The most recent, 2015 European Union report on the situation of fundamental rights finally has a chapter dedicated to the rights of minorities. In the opinion of Csaba Sógor the European Union was long overdue to consider facts regarding national minorities living within the EU borders. MEPs debated and voted on the report on Monday, December 13th, during the European Parliament’s Strasbourg plenary session. 

Rapporteur József Nagy, Hungarian MEP from Slovakia, was joined in the work of elaborating and amending the segment of the document regarding minorities by many of his colleagues, including Kinga Gál from Hungary, Pál Csáky from Slovakia, and Csaba Sógor  from Romania.

 „Albeit compromises were made, the Committee on Civil Liberties, Justice and Home Affairs (LIBE) has accepted our amendment proposals. One might say the many years of labour have finally proved to have been fruitful. An increasing amount of people are starting to realise that the European Union has to have an answer for its 50 million citizens belonging to a national minority. The EU has to convince them that it monitors their situation” – stated Csaba Sógor. The Hungarian MEP from Romania expressed during the plenary session debate his sincere hope that by the adoption of this report the European Commission can be urged to pay attention to the problems of national minorities and to have a proactive attitude towards them.

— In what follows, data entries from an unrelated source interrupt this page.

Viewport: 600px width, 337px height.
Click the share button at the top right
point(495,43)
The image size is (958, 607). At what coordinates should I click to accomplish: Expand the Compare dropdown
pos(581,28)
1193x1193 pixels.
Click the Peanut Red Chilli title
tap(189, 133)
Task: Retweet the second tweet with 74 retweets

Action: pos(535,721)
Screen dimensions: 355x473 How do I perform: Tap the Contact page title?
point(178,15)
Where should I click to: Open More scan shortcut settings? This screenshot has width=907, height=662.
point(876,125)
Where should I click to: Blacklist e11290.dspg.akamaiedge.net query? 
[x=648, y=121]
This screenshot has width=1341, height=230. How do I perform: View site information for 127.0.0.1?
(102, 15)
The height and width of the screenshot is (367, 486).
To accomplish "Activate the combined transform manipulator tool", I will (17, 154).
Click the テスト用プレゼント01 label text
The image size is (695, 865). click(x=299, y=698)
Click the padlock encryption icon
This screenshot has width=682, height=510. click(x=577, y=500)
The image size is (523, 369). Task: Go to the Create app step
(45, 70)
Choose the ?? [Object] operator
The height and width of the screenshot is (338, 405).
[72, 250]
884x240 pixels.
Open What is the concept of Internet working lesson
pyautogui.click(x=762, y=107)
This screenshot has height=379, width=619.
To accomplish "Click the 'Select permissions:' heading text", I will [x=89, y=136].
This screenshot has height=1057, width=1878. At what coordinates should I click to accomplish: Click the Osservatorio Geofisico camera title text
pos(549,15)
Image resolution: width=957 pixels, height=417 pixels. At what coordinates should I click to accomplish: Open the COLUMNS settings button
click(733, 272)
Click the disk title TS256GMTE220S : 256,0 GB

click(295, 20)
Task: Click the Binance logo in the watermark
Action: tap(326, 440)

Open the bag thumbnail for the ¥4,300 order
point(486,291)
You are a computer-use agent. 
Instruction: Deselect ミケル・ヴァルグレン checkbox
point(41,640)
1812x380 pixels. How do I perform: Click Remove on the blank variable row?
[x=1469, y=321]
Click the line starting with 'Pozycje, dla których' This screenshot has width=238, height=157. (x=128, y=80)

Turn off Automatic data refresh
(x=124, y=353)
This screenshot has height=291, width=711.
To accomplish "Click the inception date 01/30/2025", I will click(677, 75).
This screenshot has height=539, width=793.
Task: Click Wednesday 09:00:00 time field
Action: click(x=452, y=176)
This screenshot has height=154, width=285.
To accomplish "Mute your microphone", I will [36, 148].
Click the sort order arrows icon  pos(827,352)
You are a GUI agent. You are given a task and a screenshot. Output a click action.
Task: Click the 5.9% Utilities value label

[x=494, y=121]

In the opinion of the RMDSZ MEP it is crucial, that the EU document finally states a need for setting minimum standards that ought to be met in order to solve the problems of national minorities. In his opinion it is equally as important that the document states a need to promote equality for these communities in all aspects of life: economic, social, political and cultural equality. The report urges the Commission to elaborate normative standards in the interest of protecting minority rights, as protecting these groups is part of the Copenhagen Criteria, a set of standards that member states need to meet if they want to join the EU.